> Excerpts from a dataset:
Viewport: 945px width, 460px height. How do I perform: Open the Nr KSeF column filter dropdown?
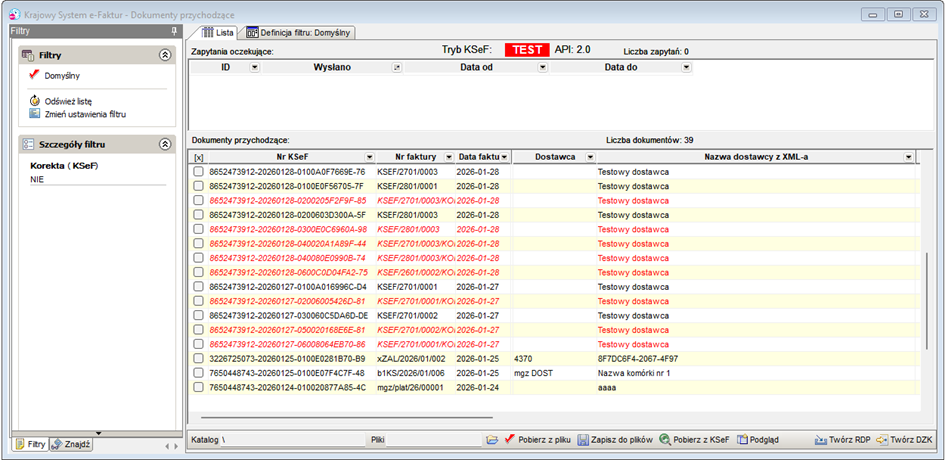point(369,157)
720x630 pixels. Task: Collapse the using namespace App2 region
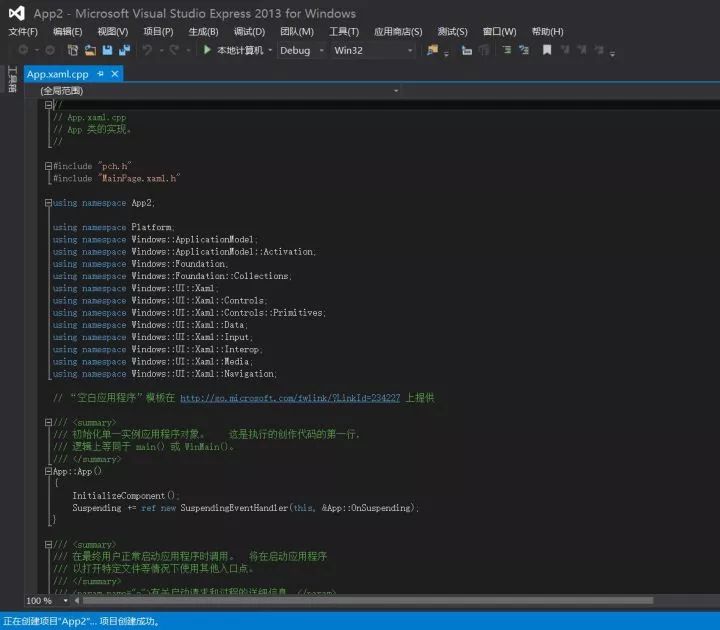pyautogui.click(x=48, y=203)
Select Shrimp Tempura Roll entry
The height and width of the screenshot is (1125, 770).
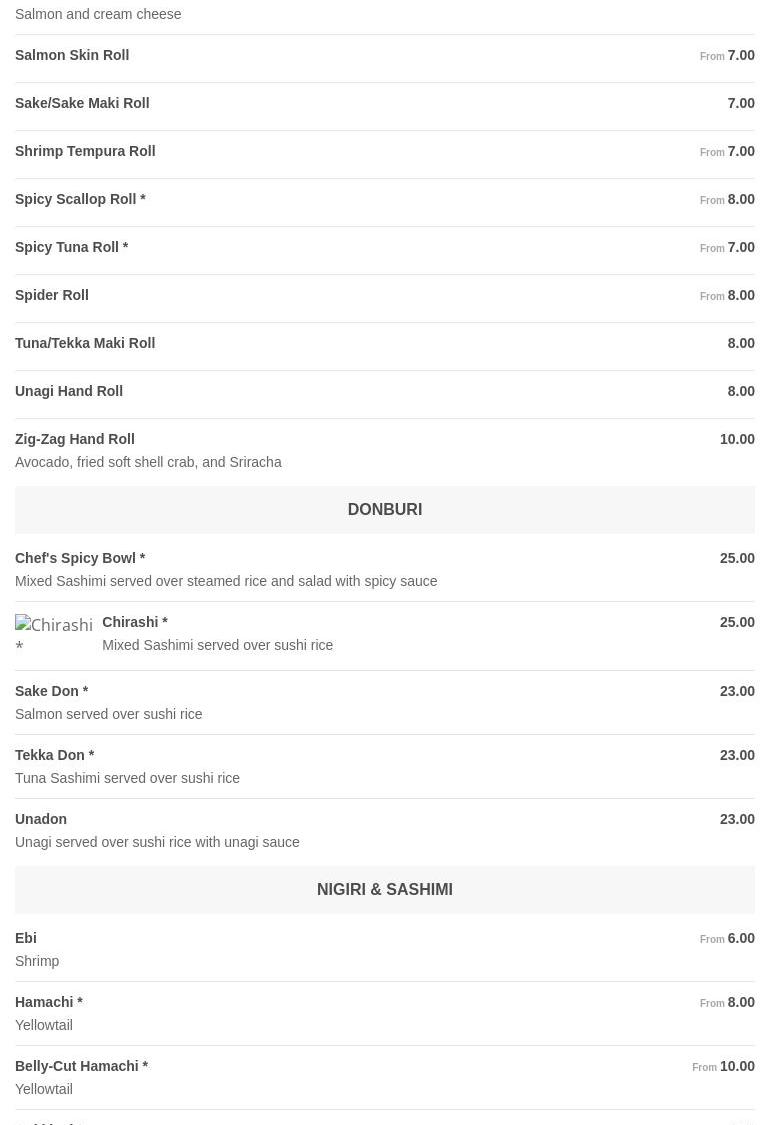tap(385, 152)
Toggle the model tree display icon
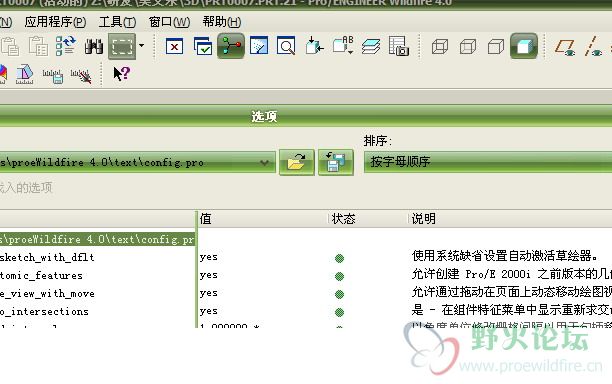Screen dimensions: 612x384 [231, 46]
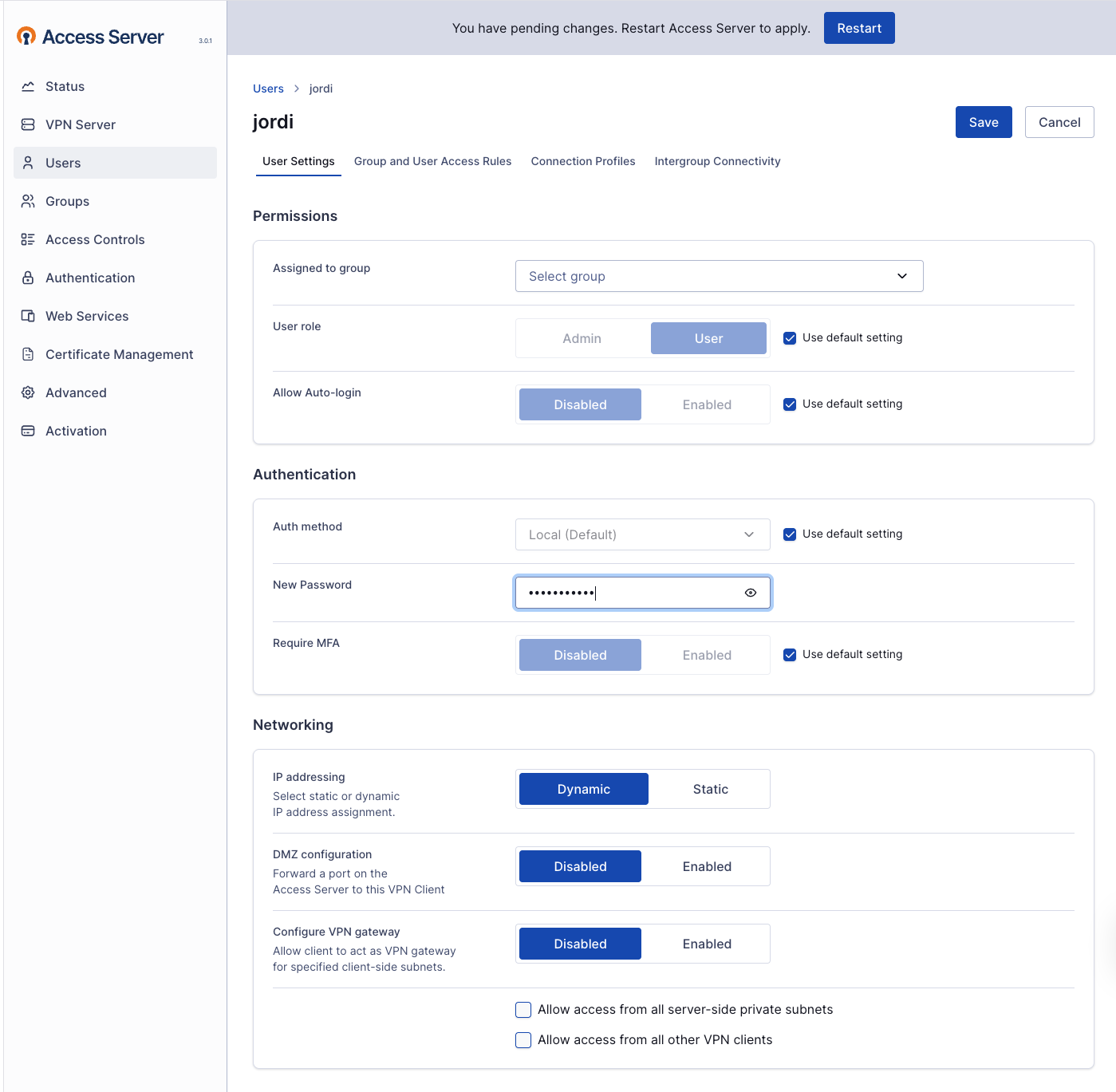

> WORK TO BE COMPLETED:
Output every entry exactly. Pictures stay out.

> ANSWER AREA:
Viewport: 945px width, 460px height. How do I perform: Open the Nr KSeF column filter dropdown?
point(369,157)
720x630 pixels. Task: Collapse the using namespace App2 region
pyautogui.click(x=48, y=203)
Select Shrimp Tempura Roll entry
The height and width of the screenshot is (1125, 770).
tap(385, 152)
Toggle the model tree display icon
Screen dimensions: 612x384 [231, 46]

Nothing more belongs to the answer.